# The problem
Reproduce the following listing verbatim, from its first line to its last.

# Working data
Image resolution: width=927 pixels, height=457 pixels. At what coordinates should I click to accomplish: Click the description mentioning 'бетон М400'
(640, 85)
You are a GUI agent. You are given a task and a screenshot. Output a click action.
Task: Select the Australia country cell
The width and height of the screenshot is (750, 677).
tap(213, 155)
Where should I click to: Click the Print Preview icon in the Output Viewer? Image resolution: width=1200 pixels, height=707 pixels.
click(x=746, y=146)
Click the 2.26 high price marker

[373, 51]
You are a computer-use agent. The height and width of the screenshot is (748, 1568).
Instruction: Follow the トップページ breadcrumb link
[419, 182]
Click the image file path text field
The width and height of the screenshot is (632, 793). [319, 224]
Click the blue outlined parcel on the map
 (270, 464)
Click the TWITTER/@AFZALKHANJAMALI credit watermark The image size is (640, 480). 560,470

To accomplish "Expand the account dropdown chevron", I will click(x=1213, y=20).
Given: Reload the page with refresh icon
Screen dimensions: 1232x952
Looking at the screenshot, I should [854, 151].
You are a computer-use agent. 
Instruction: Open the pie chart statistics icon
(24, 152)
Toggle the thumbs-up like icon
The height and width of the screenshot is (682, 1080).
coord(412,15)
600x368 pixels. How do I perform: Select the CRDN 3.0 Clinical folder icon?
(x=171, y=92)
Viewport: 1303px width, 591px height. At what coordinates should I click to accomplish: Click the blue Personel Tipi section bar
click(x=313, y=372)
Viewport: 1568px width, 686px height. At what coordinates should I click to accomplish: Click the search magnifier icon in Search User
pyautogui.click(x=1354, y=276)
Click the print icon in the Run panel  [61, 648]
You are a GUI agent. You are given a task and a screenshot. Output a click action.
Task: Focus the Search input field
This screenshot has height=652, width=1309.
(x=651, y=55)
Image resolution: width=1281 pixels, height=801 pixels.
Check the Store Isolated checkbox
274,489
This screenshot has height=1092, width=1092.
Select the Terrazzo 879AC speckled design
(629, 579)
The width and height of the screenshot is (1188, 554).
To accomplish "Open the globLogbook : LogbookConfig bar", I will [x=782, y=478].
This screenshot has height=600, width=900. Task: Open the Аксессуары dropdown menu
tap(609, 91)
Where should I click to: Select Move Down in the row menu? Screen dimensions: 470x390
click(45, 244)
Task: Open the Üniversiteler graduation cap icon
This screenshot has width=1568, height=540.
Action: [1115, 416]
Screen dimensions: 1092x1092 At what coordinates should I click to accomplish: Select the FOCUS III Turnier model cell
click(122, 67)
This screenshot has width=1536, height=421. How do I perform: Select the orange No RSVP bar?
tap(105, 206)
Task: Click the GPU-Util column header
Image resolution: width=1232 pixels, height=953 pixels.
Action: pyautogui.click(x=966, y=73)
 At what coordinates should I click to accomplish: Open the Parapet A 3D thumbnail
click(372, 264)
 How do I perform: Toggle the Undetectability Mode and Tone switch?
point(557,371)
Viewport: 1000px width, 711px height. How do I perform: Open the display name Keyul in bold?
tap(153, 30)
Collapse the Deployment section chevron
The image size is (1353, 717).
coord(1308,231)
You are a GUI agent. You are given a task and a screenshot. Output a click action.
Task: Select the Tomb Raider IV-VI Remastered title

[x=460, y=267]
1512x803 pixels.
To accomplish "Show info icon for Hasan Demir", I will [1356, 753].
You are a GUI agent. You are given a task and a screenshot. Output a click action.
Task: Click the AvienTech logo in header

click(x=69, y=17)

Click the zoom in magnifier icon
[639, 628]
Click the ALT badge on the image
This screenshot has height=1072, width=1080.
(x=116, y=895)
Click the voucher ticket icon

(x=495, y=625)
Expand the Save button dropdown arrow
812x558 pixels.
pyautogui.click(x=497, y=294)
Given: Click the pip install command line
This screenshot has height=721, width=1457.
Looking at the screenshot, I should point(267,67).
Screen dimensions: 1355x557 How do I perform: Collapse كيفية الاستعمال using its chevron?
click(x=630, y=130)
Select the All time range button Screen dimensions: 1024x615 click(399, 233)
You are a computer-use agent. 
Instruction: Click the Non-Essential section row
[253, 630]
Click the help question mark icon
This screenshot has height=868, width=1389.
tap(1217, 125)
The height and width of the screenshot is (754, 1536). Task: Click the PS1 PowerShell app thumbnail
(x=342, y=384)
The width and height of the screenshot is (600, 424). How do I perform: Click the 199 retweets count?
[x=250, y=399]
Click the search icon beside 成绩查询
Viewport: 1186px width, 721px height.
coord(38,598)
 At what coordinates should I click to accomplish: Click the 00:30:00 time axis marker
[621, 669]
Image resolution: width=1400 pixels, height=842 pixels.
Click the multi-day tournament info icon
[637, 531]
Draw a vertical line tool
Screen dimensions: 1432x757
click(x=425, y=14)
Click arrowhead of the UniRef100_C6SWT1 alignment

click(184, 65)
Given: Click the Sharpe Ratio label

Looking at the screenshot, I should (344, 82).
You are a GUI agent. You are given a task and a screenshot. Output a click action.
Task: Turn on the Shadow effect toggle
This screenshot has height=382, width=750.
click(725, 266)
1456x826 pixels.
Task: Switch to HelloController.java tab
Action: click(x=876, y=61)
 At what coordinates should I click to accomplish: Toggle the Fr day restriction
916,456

# Output of the task
Image resolution: width=927 pixels, height=457 pixels. At what coordinates should I click to accomplish: Click the description mentioning 'бетон М400'
(640, 85)
You are a GUI agent. You are given a task and a screenshot. Output a click action.
Task: Select the Australia country cell
The width and height of the screenshot is (750, 677).
tap(213, 155)
Where should I click to: Click the Print Preview icon in the Output Viewer? Image resolution: width=1200 pixels, height=707 pixels.
click(x=746, y=146)
Click the 2.26 high price marker

[373, 51]
You are a computer-use agent. The height and width of the screenshot is (748, 1568).
Instruction: Follow the トップページ breadcrumb link
[419, 182]
Click the image file path text field
The width and height of the screenshot is (632, 793). [319, 224]
Click the blue outlined parcel on the map
 (270, 464)
Click the TWITTER/@AFZALKHANJAMALI credit watermark The image size is (640, 480). 560,470

To accomplish "Expand the account dropdown chevron", I will click(x=1213, y=20).
Given: Reload the page with refresh icon
Screen dimensions: 1232x952
Looking at the screenshot, I should [854, 151].
You are a computer-use agent. 
Instruction: Open the pie chart statistics icon
(24, 152)
Toggle the thumbs-up like icon
The height and width of the screenshot is (682, 1080).
coord(412,15)
600x368 pixels. How do I perform: Select the CRDN 3.0 Clinical folder icon?
(x=171, y=92)
Viewport: 1303px width, 591px height. At what coordinates should I click to accomplish: Click the blue Personel Tipi section bar
click(x=313, y=372)
Viewport: 1568px width, 686px height. At what coordinates should I click to accomplish: Click the search magnifier icon in Search User
pyautogui.click(x=1354, y=276)
Click the print icon in the Run panel  [61, 648]
You are a GUI agent. You are given a task and a screenshot. Output a click action.
Task: Focus the Search input field
This screenshot has height=652, width=1309.
(x=651, y=55)
Image resolution: width=1281 pixels, height=801 pixels.
Check the Store Isolated checkbox
274,489
This screenshot has height=1092, width=1092.
Select the Terrazzo 879AC speckled design
(629, 579)
The width and height of the screenshot is (1188, 554).
To accomplish "Open the globLogbook : LogbookConfig bar", I will [x=782, y=478].
This screenshot has height=600, width=900. Task: Open the Аксессуары dropdown menu
tap(609, 91)
Where should I click to: Select Move Down in the row menu? Screen dimensions: 470x390
click(45, 244)
Task: Open the Üniversiteler graduation cap icon
This screenshot has width=1568, height=540.
Action: [1115, 416]
Screen dimensions: 1092x1092 At what coordinates should I click to accomplish: Select the FOCUS III Turnier model cell
click(122, 67)
This screenshot has width=1536, height=421. How do I perform: Select the orange No RSVP bar?
tap(105, 206)
Task: Click the GPU-Util column header
Image resolution: width=1232 pixels, height=953 pixels.
Action: pyautogui.click(x=966, y=73)
 At what coordinates should I click to accomplish: Open the Parapet A 3D thumbnail
click(372, 264)
 How do I perform: Toggle the Undetectability Mode and Tone switch?
point(557,371)
Viewport: 1000px width, 711px height. How do I perform: Open the display name Keyul in bold?
tap(153, 30)
Collapse the Deployment section chevron
The image size is (1353, 717).
coord(1308,231)
You are a GUI agent. You are given a task and a screenshot. Output a click action.
Task: Select the Tomb Raider IV-VI Remastered title

[x=460, y=267]
1512x803 pixels.
To accomplish "Show info icon for Hasan Demir", I will [1356, 753].
You are a GUI agent. You are given a task and a screenshot. Output a click action.
Task: Click the AvienTech logo in header

click(x=69, y=17)

Click the zoom in magnifier icon
[639, 628]
Click the ALT badge on the image
This screenshot has height=1072, width=1080.
(x=116, y=895)
Click the voucher ticket icon

(x=495, y=625)
Expand the Save button dropdown arrow
812x558 pixels.
pyautogui.click(x=497, y=294)
Given: Click the pip install command line
This screenshot has height=721, width=1457.
Looking at the screenshot, I should point(267,67).
Screen dimensions: 1355x557 How do I perform: Collapse كيفية الاستعمال using its chevron?
click(x=630, y=130)
Select the All time range button Screen dimensions: 1024x615 click(399, 233)
You are a computer-use agent. 
Instruction: Click the Non-Essential section row
[253, 630]
Click the help question mark icon
This screenshot has height=868, width=1389.
tap(1217, 125)
The height and width of the screenshot is (754, 1536). Task: Click the PS1 PowerShell app thumbnail
(x=342, y=384)
The width and height of the screenshot is (600, 424). How do I perform: Click the 199 retweets count?
[x=250, y=399]
Click the search icon beside 成绩查询
Viewport: 1186px width, 721px height.
coord(38,598)
 At what coordinates should I click to accomplish: Click the 00:30:00 time axis marker
[621, 669]
Image resolution: width=1400 pixels, height=842 pixels.
Click the multi-day tournament info icon
[637, 531]
Draw a vertical line tool
Screen dimensions: 1432x757
click(x=425, y=14)
Click arrowhead of the UniRef100_C6SWT1 alignment

click(184, 65)
Given: Click the Sharpe Ratio label

Looking at the screenshot, I should (344, 82).
You are a GUI agent. You are given a task and a screenshot. Output a click action.
Task: Turn on the Shadow effect toggle
This screenshot has height=382, width=750.
click(725, 266)
1456x826 pixels.
Task: Switch to HelloController.java tab
Action: click(x=876, y=61)
 At what coordinates should I click to accomplish: Toggle the Fr day restriction
916,456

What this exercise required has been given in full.